[Start Reading passage]

Passing the reins: Community center asks school board to continue after-school program

Wednesday, June 13, 2018

The Community Center After-School Program filled a big need in the Eureka Springs community, and the Eureka Springs Community Center Foundation is hoping the Eureka Springs School District can continue providing the program.

Chairwoman Diane Murphy and board member Kathy Remenar presented their proposal Monday to the Eureka Springs School Board.

Remenar said the program was modeled after the Twenty First Century After-School Initiative and is a way to provide learning opportunities to children who need them.

“No matter what program you have, it’s important to understand why you have it,” she said. “Our concern has always been that children are going home to an empty house because their parents work. Research says after-school education makes a difference.”

[End Reading passage]

> [Stated problem 1]:
Rename "marker" to "highlighter" in the records, starting with the first line and going on through the line with "noticed (820, 313)", and copy those lines with nothing else changed. Leave the pictures out.

[Start Dataset records]

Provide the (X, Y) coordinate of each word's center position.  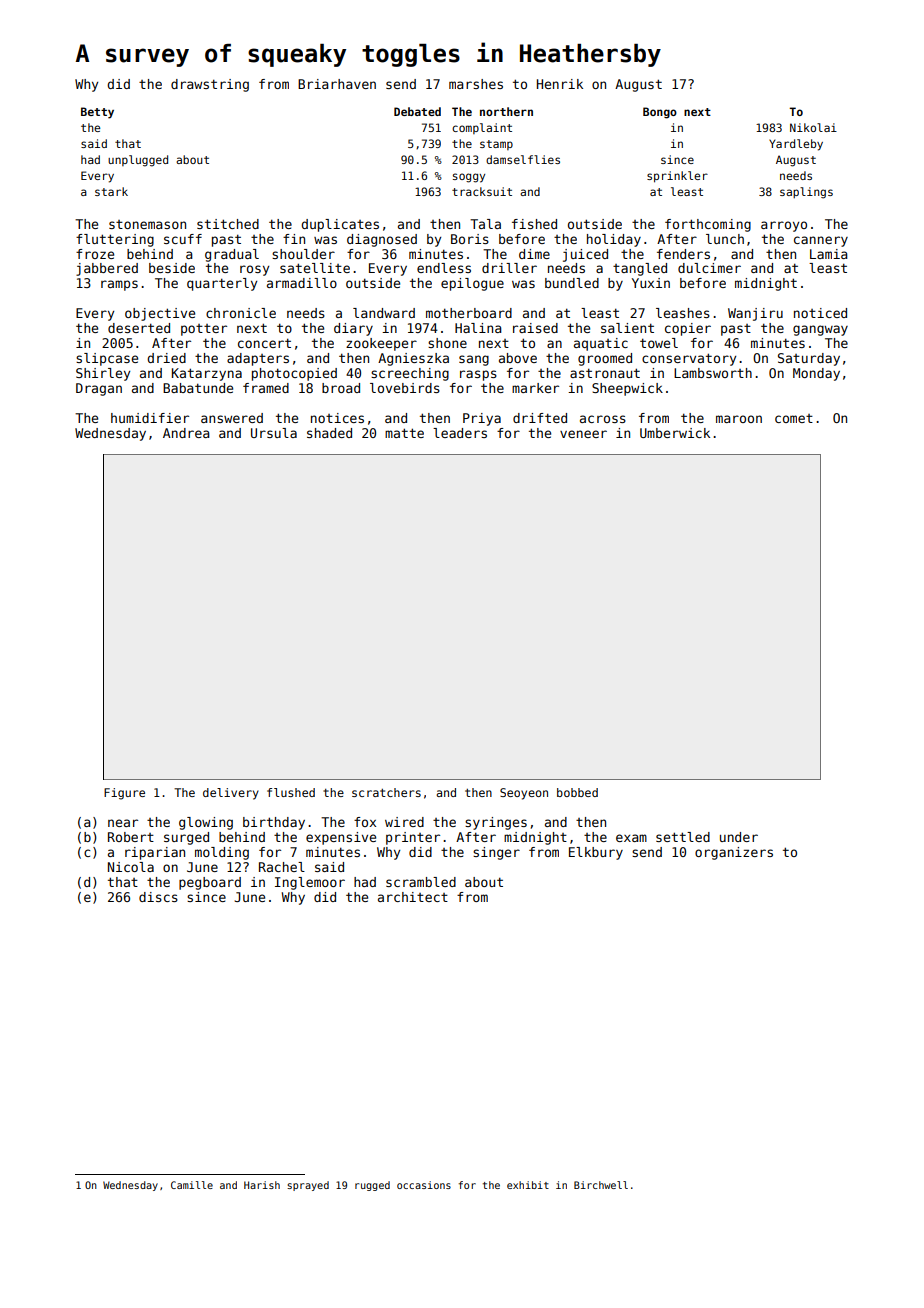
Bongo (660, 113)
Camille (192, 1185)
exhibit (528, 1185)
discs (158, 897)
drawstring (210, 85)
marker (535, 388)
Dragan (99, 389)
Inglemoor (310, 883)
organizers (734, 853)
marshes (476, 84)
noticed (820, 313)
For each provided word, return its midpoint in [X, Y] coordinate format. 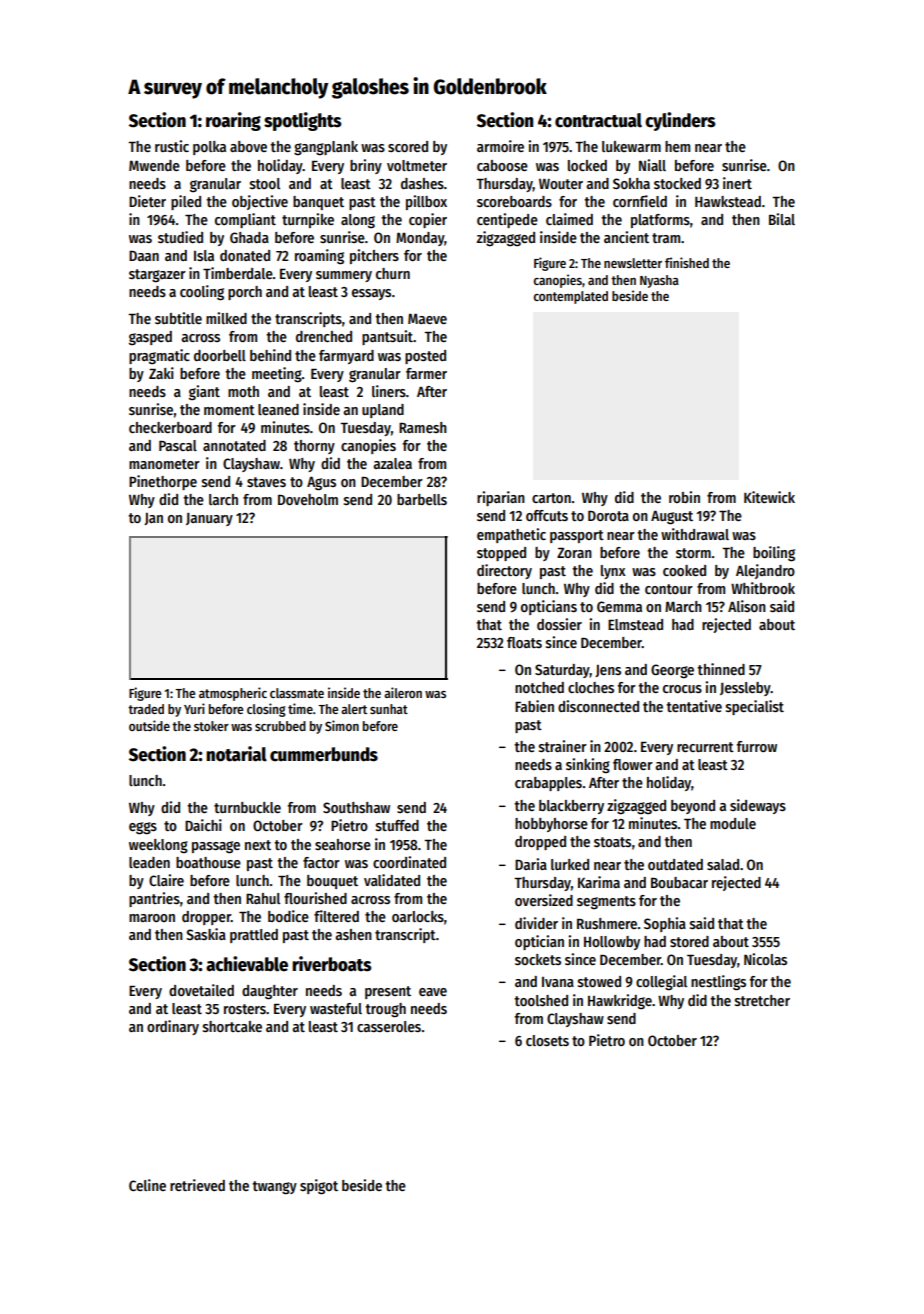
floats [524, 642]
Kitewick [769, 497]
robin [684, 497]
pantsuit [387, 337]
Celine [147, 1185]
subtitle [178, 318]
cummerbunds [324, 754]
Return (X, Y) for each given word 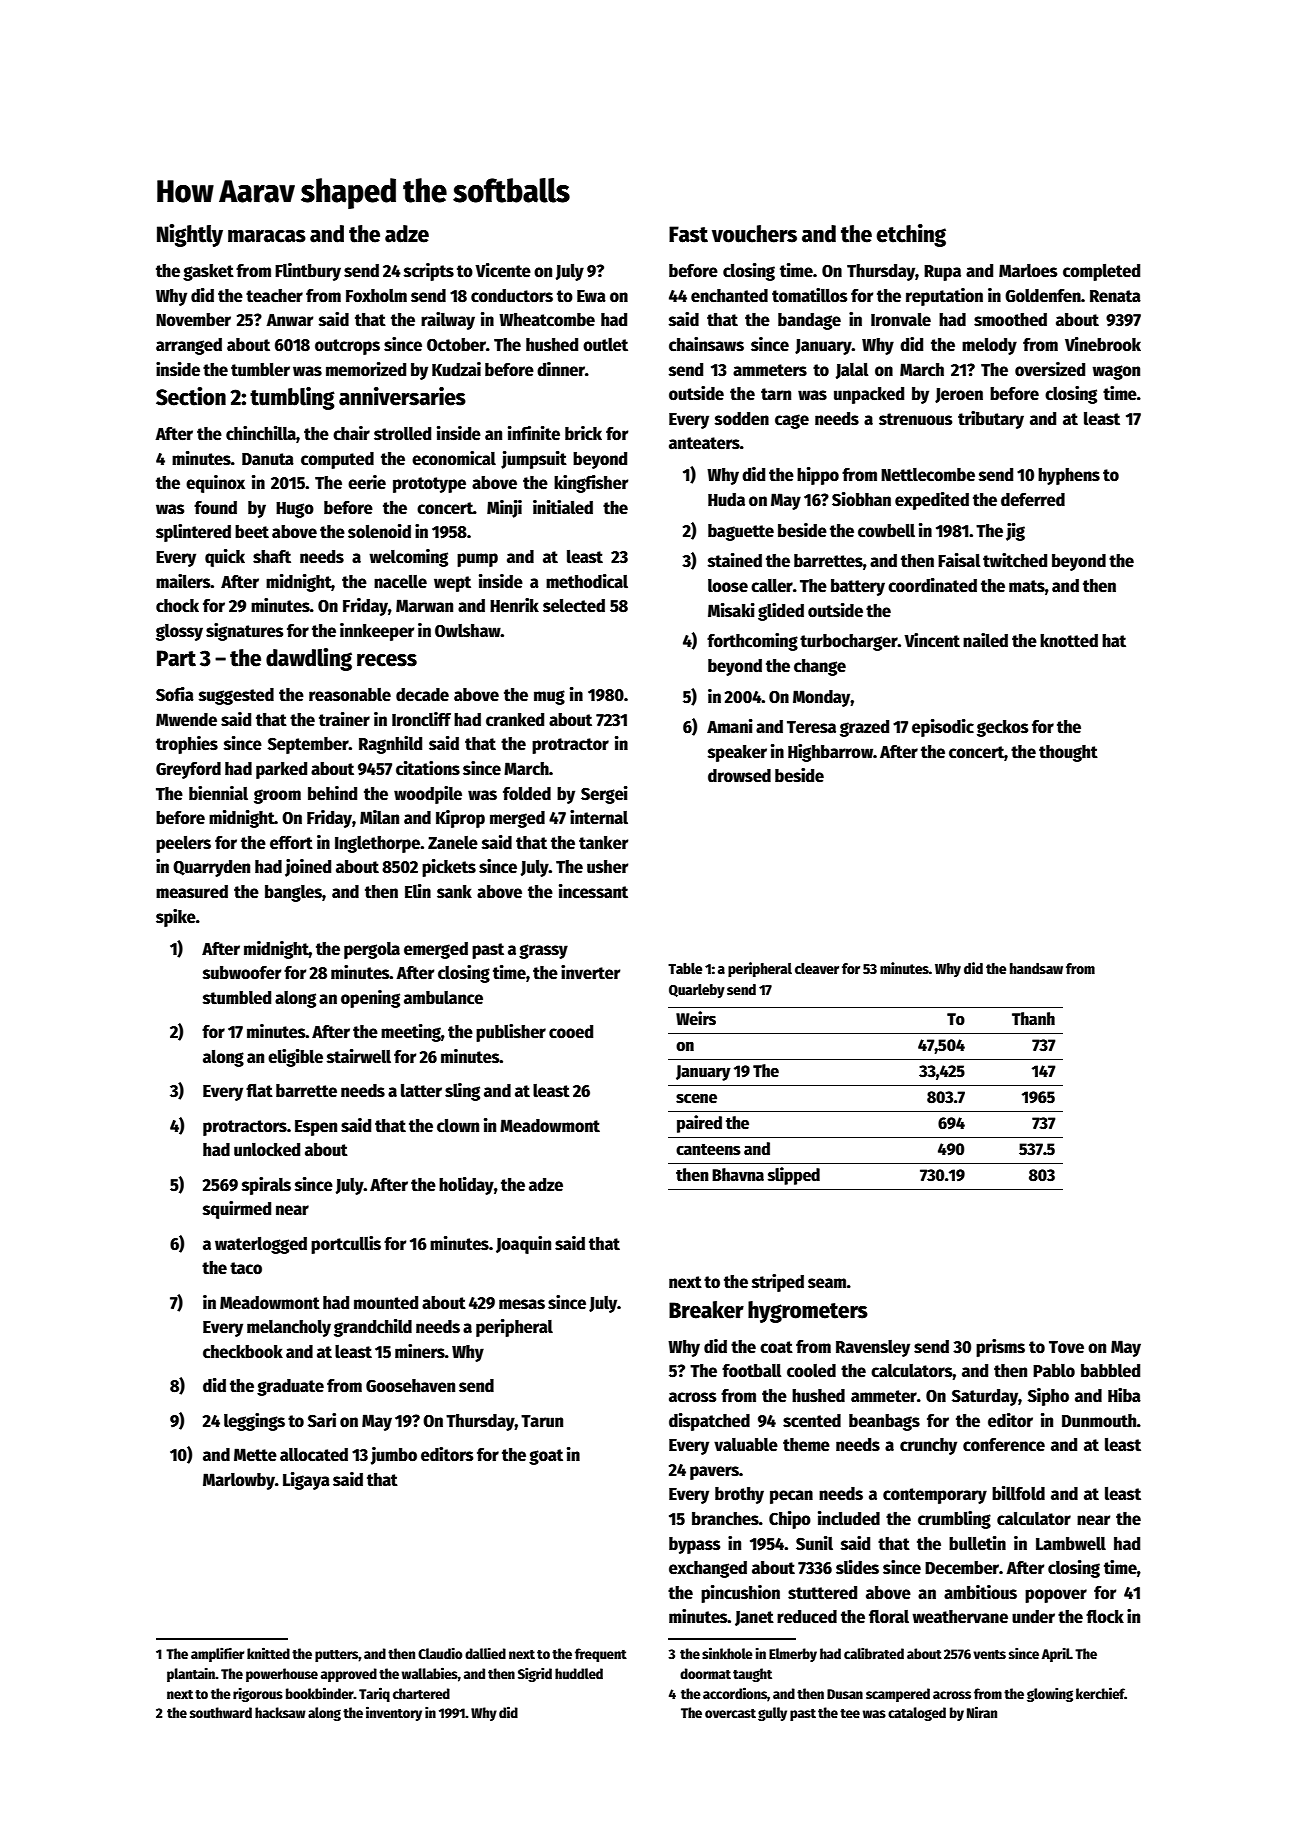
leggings (254, 1422)
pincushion (740, 1594)
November (193, 320)
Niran (982, 1712)
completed (1101, 272)
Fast (688, 234)
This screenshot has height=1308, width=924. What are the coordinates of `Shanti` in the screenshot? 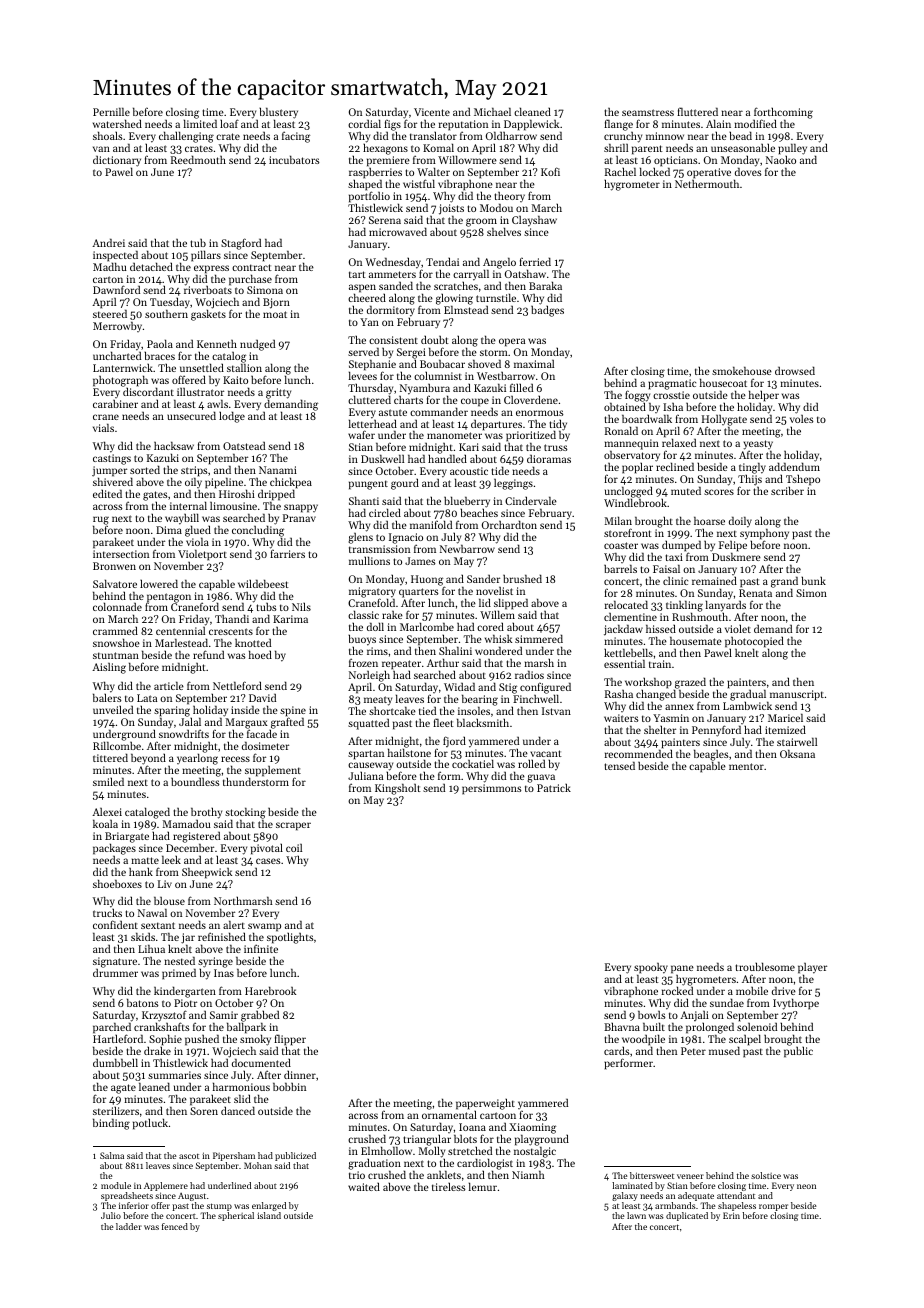 It's located at (364, 500).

[End Dataset records]

> [Stated problem 2]:
In the article about the after-school program, who presented the proposal to the Eureka Springs School Board?

> [Written answer 1]:
Provide the (X, Y) coordinate of each word's center position.  
Bongo (660, 113)
Camille (192, 1185)
exhibit (528, 1185)
discs (158, 897)
drawstring (210, 85)
highlighter (535, 388)
Dragan (99, 389)
Inglemoor (310, 883)
organizers (734, 853)
marshes (476, 84)
noticed (820, 313)

> [Written answer 2]:
Chairwoman Diane Murphy and board member Kathy Remenar.